━━━ Data records

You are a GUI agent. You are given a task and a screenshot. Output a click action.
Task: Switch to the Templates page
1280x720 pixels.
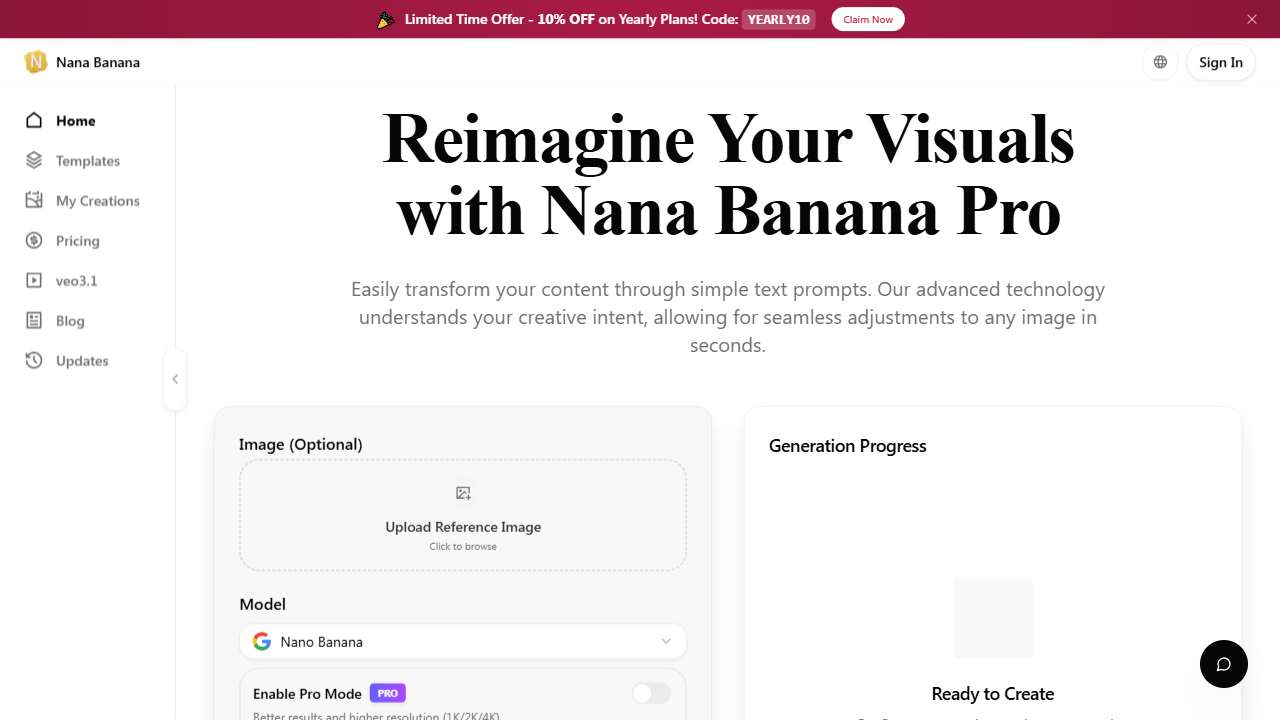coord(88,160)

━━━━━━
━━━ Data records

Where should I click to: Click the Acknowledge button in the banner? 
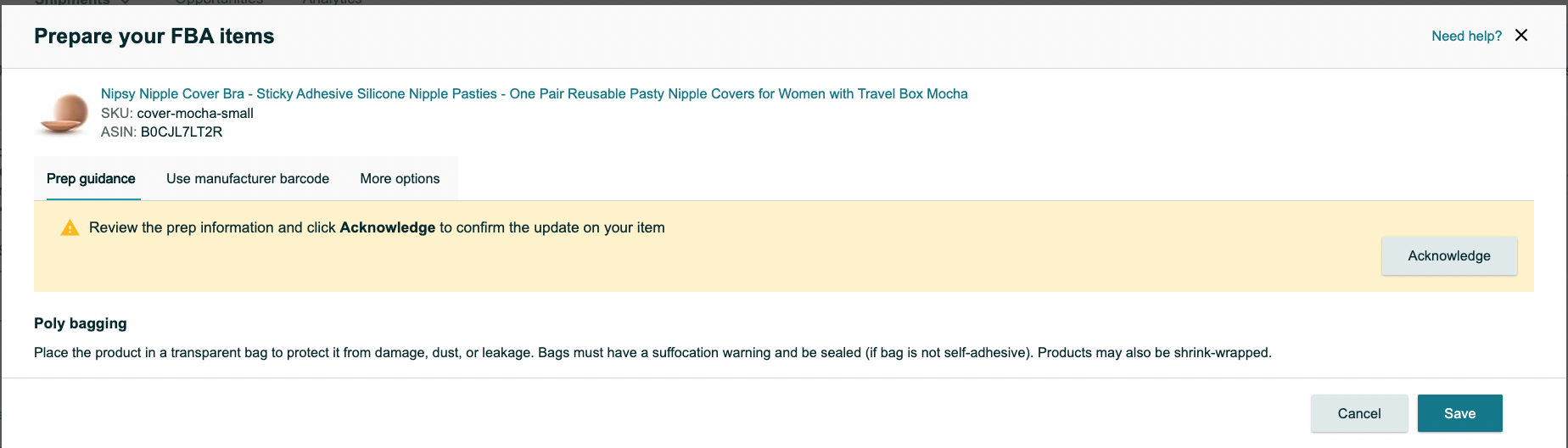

━━━━━━

### Your objective
All lines holding the word "click" must be found in the listing and copied.

### Solution to this problem
You are a GUI agent. You are given a task and a screenshot. Output a click action.
Where should I click to: Click the Acknowledge button in the banner? 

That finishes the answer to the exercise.